Neutrino propagation in moving and polarized matter

TL;DR

This paper develops a comprehensive theoretical framework for neutrino propagation in moving and polarized matter, crucial for understanding neutrino behavior in astrophysical sources like supernovae and gamma-ray bursts.

Contribution

It introduces an exact spin integral of motion for the first time, enabling systematic classification and analysis of neutrino states in complex media.

Findings

Derived neutrino dispersion relations in moving and polarized matter.

Provided a systematic classification of neutrino states under these conditions.

Facilitated analysis of phenomena like neutrino oscillations and electromagnetic radiation.

Abstract

The rapid development of neutrino astronomy, which is expressed, among other things, in the emergence of new neutrino mega-projects capable of efficient registering astrophysical neutrino fluxes requires a detailed knowledge of neutrino evolution inside neutrino sources (type II supernovae, gamma-ray bursts).

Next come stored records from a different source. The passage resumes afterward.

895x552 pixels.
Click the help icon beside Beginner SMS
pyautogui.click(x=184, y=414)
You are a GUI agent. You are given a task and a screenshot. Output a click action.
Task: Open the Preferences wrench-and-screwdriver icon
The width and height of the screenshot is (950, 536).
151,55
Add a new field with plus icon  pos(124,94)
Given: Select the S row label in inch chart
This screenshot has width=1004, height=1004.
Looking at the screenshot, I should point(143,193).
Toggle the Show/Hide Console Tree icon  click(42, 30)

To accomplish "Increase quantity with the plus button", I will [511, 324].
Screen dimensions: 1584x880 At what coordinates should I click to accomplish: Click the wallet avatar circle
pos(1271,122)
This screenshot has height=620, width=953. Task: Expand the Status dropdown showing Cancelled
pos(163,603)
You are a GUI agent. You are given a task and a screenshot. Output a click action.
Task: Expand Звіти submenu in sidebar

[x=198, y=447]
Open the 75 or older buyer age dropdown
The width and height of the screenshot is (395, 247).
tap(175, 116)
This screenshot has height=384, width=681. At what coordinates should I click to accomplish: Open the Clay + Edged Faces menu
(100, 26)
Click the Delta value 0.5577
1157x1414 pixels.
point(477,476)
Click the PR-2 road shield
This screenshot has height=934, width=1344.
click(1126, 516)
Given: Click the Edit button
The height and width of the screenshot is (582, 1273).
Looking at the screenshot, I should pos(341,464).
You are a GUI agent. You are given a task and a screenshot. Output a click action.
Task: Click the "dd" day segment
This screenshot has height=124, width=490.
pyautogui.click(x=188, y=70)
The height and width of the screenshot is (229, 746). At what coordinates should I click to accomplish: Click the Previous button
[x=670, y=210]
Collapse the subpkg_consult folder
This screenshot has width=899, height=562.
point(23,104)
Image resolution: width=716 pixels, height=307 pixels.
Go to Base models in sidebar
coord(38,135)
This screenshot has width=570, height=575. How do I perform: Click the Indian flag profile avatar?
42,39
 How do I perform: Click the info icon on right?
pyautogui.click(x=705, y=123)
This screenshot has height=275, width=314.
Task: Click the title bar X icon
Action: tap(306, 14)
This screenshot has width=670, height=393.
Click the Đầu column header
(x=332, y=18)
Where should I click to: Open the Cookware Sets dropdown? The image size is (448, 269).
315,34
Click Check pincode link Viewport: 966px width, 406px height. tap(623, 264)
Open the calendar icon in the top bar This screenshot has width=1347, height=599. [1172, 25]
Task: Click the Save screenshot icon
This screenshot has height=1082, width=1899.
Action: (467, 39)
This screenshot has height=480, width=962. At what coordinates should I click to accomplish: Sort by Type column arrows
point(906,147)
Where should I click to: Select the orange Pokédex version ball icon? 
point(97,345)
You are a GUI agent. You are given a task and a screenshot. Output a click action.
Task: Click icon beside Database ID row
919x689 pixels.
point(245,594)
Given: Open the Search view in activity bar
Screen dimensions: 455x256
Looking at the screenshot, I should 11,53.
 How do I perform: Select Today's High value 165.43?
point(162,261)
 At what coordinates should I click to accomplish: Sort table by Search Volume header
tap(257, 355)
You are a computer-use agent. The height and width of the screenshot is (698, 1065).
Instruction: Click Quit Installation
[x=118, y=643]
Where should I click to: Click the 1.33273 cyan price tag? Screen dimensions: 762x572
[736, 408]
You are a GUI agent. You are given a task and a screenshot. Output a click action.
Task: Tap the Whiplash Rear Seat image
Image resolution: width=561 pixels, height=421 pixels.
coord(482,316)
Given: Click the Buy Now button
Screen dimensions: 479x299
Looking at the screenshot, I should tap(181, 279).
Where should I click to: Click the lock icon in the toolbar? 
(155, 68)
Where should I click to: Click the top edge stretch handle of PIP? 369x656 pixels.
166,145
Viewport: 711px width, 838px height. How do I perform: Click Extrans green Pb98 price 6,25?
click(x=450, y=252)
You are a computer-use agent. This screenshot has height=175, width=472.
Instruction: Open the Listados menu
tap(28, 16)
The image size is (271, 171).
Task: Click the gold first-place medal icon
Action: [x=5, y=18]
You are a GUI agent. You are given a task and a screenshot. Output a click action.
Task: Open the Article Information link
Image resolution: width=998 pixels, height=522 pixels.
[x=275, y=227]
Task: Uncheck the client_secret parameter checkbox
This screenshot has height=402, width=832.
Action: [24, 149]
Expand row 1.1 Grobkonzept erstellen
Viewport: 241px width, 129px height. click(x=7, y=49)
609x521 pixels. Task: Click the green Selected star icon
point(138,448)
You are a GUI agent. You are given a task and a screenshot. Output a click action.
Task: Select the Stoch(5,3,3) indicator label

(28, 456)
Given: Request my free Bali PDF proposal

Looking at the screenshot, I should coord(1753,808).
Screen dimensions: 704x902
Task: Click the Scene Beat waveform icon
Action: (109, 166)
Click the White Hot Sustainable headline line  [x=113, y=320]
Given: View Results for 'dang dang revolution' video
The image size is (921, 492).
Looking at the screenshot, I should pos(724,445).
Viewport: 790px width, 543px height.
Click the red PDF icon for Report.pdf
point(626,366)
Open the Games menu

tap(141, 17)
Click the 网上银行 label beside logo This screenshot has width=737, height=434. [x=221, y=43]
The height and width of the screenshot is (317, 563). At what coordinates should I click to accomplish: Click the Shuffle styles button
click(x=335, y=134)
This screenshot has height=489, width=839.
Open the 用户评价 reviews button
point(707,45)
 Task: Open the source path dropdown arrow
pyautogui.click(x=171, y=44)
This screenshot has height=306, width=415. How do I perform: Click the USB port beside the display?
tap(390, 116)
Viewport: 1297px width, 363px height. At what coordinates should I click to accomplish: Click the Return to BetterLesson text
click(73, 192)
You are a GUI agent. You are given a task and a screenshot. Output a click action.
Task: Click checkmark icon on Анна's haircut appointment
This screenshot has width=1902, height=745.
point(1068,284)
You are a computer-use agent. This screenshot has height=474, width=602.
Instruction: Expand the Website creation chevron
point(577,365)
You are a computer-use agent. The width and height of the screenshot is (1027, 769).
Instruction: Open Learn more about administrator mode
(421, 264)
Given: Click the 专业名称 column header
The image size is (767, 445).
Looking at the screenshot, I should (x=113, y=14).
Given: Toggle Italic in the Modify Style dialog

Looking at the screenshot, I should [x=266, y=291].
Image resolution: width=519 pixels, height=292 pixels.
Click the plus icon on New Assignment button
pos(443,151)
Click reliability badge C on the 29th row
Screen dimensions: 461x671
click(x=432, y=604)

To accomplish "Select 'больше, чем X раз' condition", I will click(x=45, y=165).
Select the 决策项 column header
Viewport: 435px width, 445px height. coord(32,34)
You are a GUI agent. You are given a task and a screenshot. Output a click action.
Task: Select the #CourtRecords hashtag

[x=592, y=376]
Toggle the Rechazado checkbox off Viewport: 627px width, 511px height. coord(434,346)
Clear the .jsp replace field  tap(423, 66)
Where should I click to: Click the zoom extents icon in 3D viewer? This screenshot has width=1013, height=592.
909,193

This evolution can be influenced by many factors, each should be accounted for by a relevant theory. In this work, we develop the theory of neutrino propagation in moving and/or polarized matter by introducing for the first time an exact spin integral of motion. This enables us to obtain the neutrino dispersion under these conditions and resolve it for most important cases. Our approach opens up the possibility to consistently classify neutrino states in moving and/or polarized medium and, as a consequence, to give a systematic description of the related physical phenomena (e.g., neutrino oscillations, neutrino electromagnetic radiation).